Eles foram apoiados na sua tentativa de mudar esse sistema comercial criativo pelo super produtor Rick Rubin, um homem que claramente não mudou suas prescrições. Uma versão inicial da nova música Blackout provocou uma reação que teria desanimado muitas bandas. “Rick veio e disse, ‘Essa música era ótima quando estava naquele disco excelente que saiu 10 anos atrás.’” Bennington disse.

Ele estava certo?

“Era uma música com um som legal, mas a sensação é que já tinha sido feita antes, e bem feita por outra pessoa. E pensamos, ‘Talvez haja uma boa lição que aprendemos aqui.’ Começamos a pensar, ‘Podemos só tocar piano, podemos tocar com uma orquestra se quisermos, podemos tocar banjo e slide guitar, realmente não importa.’” Deve importar, porém, para os fãs: algo do qual os dois estão bem cientes. A descrição que Shinoda faz de uma entrevista recente para um autor de uma revista de metal é instrutiva. “Ele entrou, usando um coturno e jeans pretos, cabelo comprido, piercings nas duas orelhas, tatuagens. Sem me dizerem de onde o cara era, eu dei uma olhada e soube. E prosseguimos para uma das entrevistas mais desconfortáveis de, bem, desde que eu me lembro. Foi como ir a um encontro às escuras ruim.”

O escritor admitiu que seu álbum favorito do Linkin Park ainda era Hybrid Theory, e que o novo o deixou “confuso”. Shinoda acrescenta: “A conversa meio que acabou quando eu disse pra ele, ‘Dez anos atrás, quando fizemos Hybrid Theory, estávamos procurando um novo som, estávamos tentando fazer algo que fosse diferente, que nos representasse e fosse único, e novo.’ Mas quando o tempo passou, deixou de ser novo, outras bandas o ouviram e pensaram ‘Gostamos disso também’, e fizeram suas próprias versões. E, para ser franco, se outras bandas podem ouvir e fazer também, você não acha que seria muito fácil pra mim voltar e tentar repetir? Seria um álbum preguiçoso.”

“Há uma rima no novo disco,” diz Bennington, “em que Mike diz, ‘Projetar é um dom e uma maldição / Quando se tem a teoria de como a coisa funciona / Todos querem que a próxima seja igual à primeira.’ É muito fácil, quando se descobre como algo funciona, voltar a isso.

“É disso que as pessoas gostam, é com isso que elas estão familiarizadas.
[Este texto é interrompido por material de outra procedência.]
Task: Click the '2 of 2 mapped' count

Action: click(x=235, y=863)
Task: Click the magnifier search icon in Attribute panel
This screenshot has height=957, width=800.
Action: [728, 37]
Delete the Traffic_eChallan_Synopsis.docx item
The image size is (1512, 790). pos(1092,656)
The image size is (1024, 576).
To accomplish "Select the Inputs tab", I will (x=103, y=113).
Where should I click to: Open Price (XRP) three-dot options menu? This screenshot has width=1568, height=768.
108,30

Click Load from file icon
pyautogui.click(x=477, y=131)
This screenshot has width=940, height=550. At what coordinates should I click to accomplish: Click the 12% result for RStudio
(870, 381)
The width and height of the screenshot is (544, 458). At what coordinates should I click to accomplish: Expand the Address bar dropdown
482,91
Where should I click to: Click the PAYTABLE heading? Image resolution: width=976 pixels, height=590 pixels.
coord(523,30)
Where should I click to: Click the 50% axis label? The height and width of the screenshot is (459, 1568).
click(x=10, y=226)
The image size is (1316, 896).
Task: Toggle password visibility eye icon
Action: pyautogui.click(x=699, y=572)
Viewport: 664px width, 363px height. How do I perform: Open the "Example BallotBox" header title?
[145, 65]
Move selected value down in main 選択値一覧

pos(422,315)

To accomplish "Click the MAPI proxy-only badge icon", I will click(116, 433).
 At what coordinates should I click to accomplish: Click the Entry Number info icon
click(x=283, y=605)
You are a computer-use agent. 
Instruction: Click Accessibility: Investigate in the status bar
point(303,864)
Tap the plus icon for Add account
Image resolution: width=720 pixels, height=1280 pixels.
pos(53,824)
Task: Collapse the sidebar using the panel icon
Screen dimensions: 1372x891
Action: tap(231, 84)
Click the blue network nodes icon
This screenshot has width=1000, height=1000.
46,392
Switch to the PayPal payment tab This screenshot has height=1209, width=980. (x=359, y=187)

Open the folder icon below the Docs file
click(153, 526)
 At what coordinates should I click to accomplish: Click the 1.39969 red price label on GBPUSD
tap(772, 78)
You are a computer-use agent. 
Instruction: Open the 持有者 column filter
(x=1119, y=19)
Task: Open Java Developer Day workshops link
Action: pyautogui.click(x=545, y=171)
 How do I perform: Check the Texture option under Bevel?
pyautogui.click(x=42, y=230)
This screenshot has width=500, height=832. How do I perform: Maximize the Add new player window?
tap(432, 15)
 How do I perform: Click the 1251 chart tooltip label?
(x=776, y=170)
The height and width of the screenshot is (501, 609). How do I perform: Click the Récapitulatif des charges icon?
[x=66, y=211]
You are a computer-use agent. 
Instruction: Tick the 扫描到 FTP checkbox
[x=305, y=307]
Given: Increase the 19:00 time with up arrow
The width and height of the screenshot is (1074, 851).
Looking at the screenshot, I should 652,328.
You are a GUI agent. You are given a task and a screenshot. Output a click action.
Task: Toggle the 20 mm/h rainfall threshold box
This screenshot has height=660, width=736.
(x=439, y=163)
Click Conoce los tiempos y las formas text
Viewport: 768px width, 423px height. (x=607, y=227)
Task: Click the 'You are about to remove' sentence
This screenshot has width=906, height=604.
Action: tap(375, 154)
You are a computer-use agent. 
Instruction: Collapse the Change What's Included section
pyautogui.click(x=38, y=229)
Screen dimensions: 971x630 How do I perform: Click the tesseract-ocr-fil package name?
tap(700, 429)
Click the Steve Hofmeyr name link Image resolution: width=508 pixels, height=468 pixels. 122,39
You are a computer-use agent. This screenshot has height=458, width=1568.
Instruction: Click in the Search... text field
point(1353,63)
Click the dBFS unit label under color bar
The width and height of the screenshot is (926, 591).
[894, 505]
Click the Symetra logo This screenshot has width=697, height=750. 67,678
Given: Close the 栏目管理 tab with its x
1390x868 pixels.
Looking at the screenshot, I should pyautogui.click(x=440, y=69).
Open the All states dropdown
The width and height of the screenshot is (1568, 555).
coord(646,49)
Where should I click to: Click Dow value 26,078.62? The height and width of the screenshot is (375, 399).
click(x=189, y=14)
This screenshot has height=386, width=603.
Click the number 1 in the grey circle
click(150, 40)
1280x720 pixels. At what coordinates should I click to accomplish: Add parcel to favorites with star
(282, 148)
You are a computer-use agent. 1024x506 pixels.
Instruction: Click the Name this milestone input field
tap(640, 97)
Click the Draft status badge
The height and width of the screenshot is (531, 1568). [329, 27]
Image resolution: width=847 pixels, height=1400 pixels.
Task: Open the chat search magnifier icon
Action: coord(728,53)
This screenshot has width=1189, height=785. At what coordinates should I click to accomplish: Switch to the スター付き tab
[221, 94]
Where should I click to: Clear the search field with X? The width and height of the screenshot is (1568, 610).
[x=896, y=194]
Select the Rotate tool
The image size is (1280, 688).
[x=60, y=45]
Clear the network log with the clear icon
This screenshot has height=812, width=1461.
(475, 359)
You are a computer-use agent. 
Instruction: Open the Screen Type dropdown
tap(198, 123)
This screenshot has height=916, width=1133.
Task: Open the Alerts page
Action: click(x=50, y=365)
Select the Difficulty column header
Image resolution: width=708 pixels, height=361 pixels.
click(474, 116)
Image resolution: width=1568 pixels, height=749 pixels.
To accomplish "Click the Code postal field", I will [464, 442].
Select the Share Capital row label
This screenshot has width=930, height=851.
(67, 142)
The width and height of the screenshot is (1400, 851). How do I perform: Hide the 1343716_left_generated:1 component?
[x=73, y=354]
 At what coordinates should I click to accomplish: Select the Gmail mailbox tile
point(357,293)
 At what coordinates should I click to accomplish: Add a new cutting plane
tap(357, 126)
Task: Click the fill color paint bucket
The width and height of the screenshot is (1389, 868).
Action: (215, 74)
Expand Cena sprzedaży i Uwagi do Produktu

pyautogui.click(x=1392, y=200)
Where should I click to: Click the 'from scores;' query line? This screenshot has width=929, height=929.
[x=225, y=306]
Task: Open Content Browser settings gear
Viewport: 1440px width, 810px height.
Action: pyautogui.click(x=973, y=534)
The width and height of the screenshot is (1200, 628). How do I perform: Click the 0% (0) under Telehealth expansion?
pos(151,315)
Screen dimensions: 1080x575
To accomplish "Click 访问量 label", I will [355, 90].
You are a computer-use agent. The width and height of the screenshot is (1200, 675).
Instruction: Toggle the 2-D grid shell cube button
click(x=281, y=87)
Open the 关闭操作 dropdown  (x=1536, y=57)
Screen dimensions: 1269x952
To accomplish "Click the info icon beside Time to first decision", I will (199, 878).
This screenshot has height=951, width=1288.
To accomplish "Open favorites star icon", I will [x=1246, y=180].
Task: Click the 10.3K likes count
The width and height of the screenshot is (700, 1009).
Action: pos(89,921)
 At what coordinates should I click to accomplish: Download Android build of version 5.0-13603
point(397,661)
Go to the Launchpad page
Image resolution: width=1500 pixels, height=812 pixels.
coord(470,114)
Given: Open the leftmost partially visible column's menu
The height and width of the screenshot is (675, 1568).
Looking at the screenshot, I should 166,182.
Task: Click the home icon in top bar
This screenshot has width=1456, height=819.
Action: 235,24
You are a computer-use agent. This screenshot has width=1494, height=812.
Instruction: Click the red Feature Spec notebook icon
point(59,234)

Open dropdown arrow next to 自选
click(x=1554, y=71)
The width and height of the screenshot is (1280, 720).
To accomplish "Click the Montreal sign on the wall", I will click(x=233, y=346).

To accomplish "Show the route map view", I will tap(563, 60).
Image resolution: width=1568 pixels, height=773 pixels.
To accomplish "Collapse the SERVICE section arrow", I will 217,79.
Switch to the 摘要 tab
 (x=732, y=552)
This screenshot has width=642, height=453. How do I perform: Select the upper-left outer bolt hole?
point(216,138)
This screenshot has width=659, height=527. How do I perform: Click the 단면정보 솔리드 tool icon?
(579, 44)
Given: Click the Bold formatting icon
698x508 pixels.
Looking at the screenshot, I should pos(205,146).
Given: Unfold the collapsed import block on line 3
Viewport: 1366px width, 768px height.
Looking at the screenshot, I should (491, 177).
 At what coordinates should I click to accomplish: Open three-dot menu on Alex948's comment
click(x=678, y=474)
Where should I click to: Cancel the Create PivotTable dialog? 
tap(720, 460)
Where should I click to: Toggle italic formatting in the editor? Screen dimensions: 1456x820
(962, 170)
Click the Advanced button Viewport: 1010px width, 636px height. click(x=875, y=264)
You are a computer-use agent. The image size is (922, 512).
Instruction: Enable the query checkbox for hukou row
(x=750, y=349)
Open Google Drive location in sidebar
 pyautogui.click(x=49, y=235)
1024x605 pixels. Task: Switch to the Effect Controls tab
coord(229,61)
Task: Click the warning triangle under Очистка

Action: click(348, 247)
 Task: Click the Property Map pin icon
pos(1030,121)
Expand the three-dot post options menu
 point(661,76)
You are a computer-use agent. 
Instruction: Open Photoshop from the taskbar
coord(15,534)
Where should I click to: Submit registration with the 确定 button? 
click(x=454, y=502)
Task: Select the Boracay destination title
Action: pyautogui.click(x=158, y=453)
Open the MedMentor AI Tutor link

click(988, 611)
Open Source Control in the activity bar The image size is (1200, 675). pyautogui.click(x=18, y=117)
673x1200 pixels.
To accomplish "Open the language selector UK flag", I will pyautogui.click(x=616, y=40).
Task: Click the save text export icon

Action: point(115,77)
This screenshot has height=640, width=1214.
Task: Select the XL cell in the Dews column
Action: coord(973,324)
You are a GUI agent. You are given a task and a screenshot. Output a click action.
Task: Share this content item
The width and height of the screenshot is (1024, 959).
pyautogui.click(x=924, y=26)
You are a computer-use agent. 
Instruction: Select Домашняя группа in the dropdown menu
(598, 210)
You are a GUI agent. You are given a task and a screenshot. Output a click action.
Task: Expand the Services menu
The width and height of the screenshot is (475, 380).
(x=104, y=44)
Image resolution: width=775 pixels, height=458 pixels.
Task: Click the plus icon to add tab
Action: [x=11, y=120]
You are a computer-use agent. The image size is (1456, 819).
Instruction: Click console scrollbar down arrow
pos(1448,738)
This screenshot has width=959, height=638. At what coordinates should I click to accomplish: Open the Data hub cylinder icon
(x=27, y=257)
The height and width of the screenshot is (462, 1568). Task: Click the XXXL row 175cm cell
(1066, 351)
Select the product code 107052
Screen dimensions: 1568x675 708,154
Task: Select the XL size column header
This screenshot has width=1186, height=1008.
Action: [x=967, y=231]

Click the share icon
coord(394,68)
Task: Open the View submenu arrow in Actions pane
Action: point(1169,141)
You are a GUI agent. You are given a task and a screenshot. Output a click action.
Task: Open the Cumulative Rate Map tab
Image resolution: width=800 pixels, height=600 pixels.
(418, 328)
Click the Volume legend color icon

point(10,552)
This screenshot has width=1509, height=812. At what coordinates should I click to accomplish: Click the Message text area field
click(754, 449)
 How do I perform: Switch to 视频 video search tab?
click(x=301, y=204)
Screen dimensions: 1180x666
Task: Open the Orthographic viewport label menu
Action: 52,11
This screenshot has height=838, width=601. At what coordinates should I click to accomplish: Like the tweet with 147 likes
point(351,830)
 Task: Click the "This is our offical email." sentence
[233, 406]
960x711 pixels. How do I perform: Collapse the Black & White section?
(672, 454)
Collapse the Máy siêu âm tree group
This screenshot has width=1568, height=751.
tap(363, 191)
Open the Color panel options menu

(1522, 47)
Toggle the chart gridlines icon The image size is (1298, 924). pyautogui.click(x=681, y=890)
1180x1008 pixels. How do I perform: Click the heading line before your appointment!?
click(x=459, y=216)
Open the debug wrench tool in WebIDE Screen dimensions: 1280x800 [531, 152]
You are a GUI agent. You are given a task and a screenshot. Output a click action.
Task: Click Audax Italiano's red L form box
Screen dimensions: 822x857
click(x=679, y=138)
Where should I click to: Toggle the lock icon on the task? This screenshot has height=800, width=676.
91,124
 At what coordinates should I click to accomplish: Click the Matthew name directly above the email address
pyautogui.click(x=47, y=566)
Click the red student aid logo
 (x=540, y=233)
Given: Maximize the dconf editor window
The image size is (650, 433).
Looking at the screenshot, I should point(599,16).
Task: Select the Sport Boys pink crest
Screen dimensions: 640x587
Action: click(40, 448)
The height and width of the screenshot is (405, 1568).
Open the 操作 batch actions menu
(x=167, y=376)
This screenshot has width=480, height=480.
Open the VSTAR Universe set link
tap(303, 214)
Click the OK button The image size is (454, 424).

Mas o verdadeiro desafio é… como você vai criar uma nova arquitetura?”

Em A Thousand Suns, o Linkin Park se abriu. Agora é com os fãs. E, é claro, os críticos. Eu acho que é um álbum lindo, me levando para um ou outro caminho, quase além de gêneros, experimental, ocasionalmente impactante, invariavelmente intrigante. Linkin Park, uma banda corporativa de rap-rock mal humorada, monossilábica, obcecada por controle? Você pode ter uma surpresa.